War Memoir of Robert Ellwood

Ellwood: On one occasion, before the big push north into Palestine it was, when everything had to be hush-hush and we had to treat the natives or the desert Arabs or the Bedouins, or whatever you like to call them, with kid gloves so that they wouldn’t transfer any information to the enemy and all this sort of business, and the division, the unit was camped, not our unit, but I’m not mentioning any names but its interesting, it was camped alongside a village where the Arab, who wasn’t altogether antagonistic to us but he was a thief, very keen on getting possession of our rifles and ammunition, anything like that, it would put him a step above his brother, with the result that they used to sneak into the camp of a night time through the lines – with a big camp you couldn’t have it completely surrounded with a circle of sentries – and if he found, if he was undetected and found people sleeping he’s just sneak up and take their rifle and sneak off with it, you see.

And if you happened to wake up, you were unfortunate enough to wake up while he’s doing it, the next thing you knew he’s have a knife in you. So this went on for quite a while despite orders that we were to treat them with kid gloves, the Bedouin or the native Arab or the desert Arab and they got rather disturbed about it, particularly the New Zealanders. Anyhow to cut a long story short, we complained to headquarters about it and word came back that they had to be treated with respect and all this sort of business on account of the delicate position and the people took it, some of us took in our own hands at the finish, to teach the Arab a lesson. They got together and went through the village one night and chastised those who they found owning rifles belonging to, you know, our people, with the result that the results didn’t please Allenby, it got to his headquarters.
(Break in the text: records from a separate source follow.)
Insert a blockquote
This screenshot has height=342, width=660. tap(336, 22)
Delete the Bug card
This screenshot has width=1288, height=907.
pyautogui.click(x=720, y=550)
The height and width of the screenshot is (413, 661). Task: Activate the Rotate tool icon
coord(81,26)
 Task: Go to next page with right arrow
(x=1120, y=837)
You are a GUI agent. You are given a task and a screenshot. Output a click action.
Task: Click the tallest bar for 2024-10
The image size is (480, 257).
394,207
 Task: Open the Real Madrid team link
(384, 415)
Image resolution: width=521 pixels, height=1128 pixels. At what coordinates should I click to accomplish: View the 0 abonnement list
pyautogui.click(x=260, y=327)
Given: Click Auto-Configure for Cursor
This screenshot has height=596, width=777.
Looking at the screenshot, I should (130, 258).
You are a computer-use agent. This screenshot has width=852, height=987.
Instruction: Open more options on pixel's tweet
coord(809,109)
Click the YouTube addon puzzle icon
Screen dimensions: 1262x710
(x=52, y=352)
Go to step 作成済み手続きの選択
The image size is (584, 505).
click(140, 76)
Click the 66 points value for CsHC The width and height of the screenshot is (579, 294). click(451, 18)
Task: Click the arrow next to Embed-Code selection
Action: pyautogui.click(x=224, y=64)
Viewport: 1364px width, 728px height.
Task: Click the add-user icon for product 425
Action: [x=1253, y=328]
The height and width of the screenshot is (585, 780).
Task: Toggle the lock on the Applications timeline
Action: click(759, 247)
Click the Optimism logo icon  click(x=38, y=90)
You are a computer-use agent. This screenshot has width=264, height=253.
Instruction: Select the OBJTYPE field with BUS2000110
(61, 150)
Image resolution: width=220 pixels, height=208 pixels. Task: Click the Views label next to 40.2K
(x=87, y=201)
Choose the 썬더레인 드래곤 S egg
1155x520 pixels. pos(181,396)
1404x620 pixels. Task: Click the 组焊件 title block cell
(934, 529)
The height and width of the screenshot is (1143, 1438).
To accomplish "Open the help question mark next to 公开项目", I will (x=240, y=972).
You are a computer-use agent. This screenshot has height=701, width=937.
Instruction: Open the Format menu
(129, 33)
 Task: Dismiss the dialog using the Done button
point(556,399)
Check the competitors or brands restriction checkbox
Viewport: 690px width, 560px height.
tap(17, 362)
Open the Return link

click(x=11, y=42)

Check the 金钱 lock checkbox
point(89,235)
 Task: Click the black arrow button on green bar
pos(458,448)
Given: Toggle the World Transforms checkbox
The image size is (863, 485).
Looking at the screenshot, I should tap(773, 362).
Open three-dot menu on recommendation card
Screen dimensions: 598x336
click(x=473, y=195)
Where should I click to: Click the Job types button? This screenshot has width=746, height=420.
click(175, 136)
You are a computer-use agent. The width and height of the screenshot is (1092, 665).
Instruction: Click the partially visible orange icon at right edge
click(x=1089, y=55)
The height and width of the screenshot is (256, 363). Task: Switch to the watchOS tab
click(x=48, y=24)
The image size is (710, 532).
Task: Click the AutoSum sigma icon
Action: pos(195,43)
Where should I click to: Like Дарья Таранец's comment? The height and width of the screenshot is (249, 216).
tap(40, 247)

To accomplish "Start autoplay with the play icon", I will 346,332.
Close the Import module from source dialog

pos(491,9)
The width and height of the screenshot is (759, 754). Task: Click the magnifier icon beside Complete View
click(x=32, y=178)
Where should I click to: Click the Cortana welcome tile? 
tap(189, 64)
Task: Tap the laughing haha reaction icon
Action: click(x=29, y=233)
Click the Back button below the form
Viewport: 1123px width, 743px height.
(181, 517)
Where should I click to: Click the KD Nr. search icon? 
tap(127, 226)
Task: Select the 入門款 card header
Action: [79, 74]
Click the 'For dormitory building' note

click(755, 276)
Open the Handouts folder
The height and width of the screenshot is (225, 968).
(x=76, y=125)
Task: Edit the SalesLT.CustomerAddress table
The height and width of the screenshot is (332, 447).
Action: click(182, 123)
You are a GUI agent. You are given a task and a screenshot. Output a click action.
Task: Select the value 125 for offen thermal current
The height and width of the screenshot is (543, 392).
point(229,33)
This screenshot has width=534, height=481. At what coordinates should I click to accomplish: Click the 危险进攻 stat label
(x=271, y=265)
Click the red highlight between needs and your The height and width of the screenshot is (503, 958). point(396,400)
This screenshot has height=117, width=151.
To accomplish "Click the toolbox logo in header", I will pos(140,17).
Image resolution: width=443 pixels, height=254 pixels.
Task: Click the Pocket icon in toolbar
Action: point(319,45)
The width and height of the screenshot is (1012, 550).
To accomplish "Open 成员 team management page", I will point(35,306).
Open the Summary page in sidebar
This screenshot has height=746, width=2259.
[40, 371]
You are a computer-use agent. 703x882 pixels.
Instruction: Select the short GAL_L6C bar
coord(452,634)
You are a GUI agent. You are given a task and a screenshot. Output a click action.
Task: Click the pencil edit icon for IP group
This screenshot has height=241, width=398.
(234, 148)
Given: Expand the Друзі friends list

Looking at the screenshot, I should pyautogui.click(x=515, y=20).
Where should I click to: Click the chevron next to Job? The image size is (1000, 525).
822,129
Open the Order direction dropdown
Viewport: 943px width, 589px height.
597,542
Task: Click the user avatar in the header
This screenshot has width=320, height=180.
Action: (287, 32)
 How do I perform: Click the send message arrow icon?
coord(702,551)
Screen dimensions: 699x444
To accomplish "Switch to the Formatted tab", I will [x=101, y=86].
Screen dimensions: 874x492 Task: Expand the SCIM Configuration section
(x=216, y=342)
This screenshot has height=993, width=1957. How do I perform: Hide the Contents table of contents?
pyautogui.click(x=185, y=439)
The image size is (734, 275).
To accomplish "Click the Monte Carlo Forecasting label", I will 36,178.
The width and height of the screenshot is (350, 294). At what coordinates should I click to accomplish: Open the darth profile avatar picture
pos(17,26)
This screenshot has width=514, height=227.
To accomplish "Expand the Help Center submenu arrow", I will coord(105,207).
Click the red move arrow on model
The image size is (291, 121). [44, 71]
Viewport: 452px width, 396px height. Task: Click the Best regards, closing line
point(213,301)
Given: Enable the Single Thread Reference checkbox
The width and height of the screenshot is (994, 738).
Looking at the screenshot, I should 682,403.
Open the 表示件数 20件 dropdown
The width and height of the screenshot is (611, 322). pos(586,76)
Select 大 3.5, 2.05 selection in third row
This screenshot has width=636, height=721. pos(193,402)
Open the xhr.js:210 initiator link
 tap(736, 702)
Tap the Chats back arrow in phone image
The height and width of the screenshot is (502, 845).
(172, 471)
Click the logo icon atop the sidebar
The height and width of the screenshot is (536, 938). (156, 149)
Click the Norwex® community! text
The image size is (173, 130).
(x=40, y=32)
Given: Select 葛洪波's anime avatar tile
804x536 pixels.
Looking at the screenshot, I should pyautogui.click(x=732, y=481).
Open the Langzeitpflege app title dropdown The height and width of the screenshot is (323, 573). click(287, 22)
He lined the whole of the division up, the Anzac division, and they were a division that had to be respected, I mean, they’d been through Gallipoli and they’d done, they’d fought as you can see quite a lot of fights. He lined them up, they were a well disciplined crowd and a good crowd and as I say he was one of those fellows that he always galloped everywhere and bullied his way into everything. This was what made him unpopular – and he galloped into the middle of the square and before his staff had put up their horses, he started on us, and he started to abuse us and tell us what a lot of this and that and all the rest of its we were on account of the way we had behaved. Well, the sound, and if you can imagine millions of hives of angry bees, the hum, that come from it, anyhow he read the message an he simply turned on his heel, he thrashed his horse around and jabbed his spurs in, scattered his staff and the last we saw of him was going over a sand hill with his staff and the sequel to it all was this, that this emphasising his lack of popularity, not his ability.

After the war he came out to Australia with a fanfare of trumpets expecting the red carpet and banquets and all the rest of it and within a week he sneaked away quietly back to England again finding out that the Australian Light horsemen had a long memory. That was Allenby. But nobody could say a word about his ability as a soldier. He cleaned up the show, there’s no doubt about that. But as for being popular with the forces, they respected him very very much but his popularity was very low.